Each record must be printed again exactly as given.

Recorded data:
++++++++++++++++++++
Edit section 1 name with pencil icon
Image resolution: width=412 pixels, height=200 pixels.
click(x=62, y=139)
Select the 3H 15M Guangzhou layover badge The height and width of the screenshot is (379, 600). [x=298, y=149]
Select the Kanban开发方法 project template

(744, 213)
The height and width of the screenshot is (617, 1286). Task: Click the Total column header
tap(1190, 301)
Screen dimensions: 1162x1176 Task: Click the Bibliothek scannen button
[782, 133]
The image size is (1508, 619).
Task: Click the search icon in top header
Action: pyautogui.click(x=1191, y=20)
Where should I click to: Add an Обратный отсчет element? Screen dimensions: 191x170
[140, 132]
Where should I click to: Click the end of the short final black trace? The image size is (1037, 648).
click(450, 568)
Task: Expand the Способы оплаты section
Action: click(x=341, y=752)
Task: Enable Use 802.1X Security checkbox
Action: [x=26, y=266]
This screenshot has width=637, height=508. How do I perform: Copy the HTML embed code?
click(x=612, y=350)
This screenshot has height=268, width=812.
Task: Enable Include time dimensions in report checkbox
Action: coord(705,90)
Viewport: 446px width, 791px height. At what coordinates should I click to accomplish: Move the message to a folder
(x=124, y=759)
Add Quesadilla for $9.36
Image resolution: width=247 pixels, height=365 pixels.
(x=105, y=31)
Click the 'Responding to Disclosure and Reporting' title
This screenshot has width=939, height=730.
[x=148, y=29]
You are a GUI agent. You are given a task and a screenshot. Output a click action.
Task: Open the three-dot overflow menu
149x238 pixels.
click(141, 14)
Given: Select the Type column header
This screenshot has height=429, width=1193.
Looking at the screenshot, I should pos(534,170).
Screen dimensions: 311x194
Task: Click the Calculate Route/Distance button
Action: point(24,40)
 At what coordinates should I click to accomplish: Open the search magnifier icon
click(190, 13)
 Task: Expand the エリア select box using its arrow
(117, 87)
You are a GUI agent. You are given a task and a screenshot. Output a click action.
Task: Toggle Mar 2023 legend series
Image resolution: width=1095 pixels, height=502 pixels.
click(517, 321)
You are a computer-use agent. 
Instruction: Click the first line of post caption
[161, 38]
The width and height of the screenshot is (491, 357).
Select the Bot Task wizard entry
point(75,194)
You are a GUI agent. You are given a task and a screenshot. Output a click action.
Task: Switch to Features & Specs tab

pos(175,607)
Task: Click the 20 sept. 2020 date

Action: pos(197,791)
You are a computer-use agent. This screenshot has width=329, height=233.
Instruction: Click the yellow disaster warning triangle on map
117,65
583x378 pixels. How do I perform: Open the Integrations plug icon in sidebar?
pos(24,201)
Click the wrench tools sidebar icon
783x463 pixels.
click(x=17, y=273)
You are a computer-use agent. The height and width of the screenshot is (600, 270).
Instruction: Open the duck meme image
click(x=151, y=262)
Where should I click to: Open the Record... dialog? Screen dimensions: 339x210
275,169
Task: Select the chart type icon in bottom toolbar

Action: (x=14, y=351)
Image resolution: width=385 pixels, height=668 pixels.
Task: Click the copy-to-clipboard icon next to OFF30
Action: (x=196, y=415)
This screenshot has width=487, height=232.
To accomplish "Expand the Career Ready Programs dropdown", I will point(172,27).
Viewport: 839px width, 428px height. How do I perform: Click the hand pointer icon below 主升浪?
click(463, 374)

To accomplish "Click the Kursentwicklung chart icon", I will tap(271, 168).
++++++++++++++++++++
Task answer:
Edit section 1 name with pencil icon
Image resolution: width=412 pixels, height=200 pixels.
click(x=62, y=139)
Select the 3H 15M Guangzhou layover badge The height and width of the screenshot is (379, 600). [x=298, y=149]
Select the Kanban开发方法 project template

(744, 213)
The height and width of the screenshot is (617, 1286). Task: Click the Total column header
tap(1190, 301)
Screen dimensions: 1162x1176 Task: Click the Bibliothek scannen button
[782, 133]
The image size is (1508, 619).
Task: Click the search icon in top header
Action: pyautogui.click(x=1191, y=20)
Where should I click to: Add an Обратный отсчет element? Screen dimensions: 191x170
[140, 132]
Where should I click to: Click the end of the short final black trace? The image size is (1037, 648).
click(450, 568)
Task: Expand the Способы оплаты section
Action: click(x=341, y=752)
Task: Enable Use 802.1X Security checkbox
Action: [x=26, y=266]
This screenshot has width=637, height=508. How do I perform: Copy the HTML embed code?
click(x=612, y=350)
This screenshot has height=268, width=812.
Task: Enable Include time dimensions in report checkbox
Action: coord(705,90)
Viewport: 446px width, 791px height. At what coordinates should I click to accomplish: Move the message to a folder
(x=124, y=759)
Add Quesadilla for $9.36
Image resolution: width=247 pixels, height=365 pixels.
(x=105, y=31)
Click the 'Responding to Disclosure and Reporting' title
This screenshot has width=939, height=730.
[x=148, y=29]
You are a GUI agent. You are given a task and a screenshot. Output a click action.
Task: Open the three-dot overflow menu
149x238 pixels.
click(141, 14)
Given: Select the Type column header
This screenshot has height=429, width=1193.
Looking at the screenshot, I should pos(534,170).
Screen dimensions: 311x194
Task: Click the Calculate Route/Distance button
Action: point(24,40)
 At what coordinates should I click to accomplish: Open the search magnifier icon
click(190, 13)
 Task: Expand the エリア select box using its arrow
(117, 87)
You are a GUI agent. You are given a task and a screenshot. Output a click action.
Task: Toggle Mar 2023 legend series
Image resolution: width=1095 pixels, height=502 pixels.
click(517, 321)
You are a computer-use agent. 
Instruction: Click the first line of post caption
[161, 38]
The width and height of the screenshot is (491, 357).
Select the Bot Task wizard entry
point(75,194)
You are a GUI agent. You are given a task and a screenshot. Output a click action.
Task: Switch to Features & Specs tab

pos(175,607)
Task: Click the 20 sept. 2020 date

Action: pos(197,791)
You are a computer-use agent. This screenshot has width=329, height=233.
Instruction: Click the yellow disaster warning triangle on map
117,65
583x378 pixels. How do I perform: Open the Integrations plug icon in sidebar?
pos(24,201)
Click the wrench tools sidebar icon
783x463 pixels.
click(x=17, y=273)
You are a computer-use agent. The height and width of the screenshot is (600, 270).
Instruction: Open the duck meme image
click(x=151, y=262)
Where should I click to: Open the Record... dialog? Screen dimensions: 339x210
275,169
Task: Select the chart type icon in bottom toolbar

Action: (x=14, y=351)
Image resolution: width=385 pixels, height=668 pixels.
Task: Click the copy-to-clipboard icon next to OFF30
Action: (x=196, y=415)
This screenshot has width=487, height=232.
To accomplish "Expand the Career Ready Programs dropdown", I will point(172,27).
Viewport: 839px width, 428px height. How do I perform: Click the hand pointer icon below 主升浪?
click(463, 374)

To accomplish "Click the Kursentwicklung chart icon", I will tap(271, 168).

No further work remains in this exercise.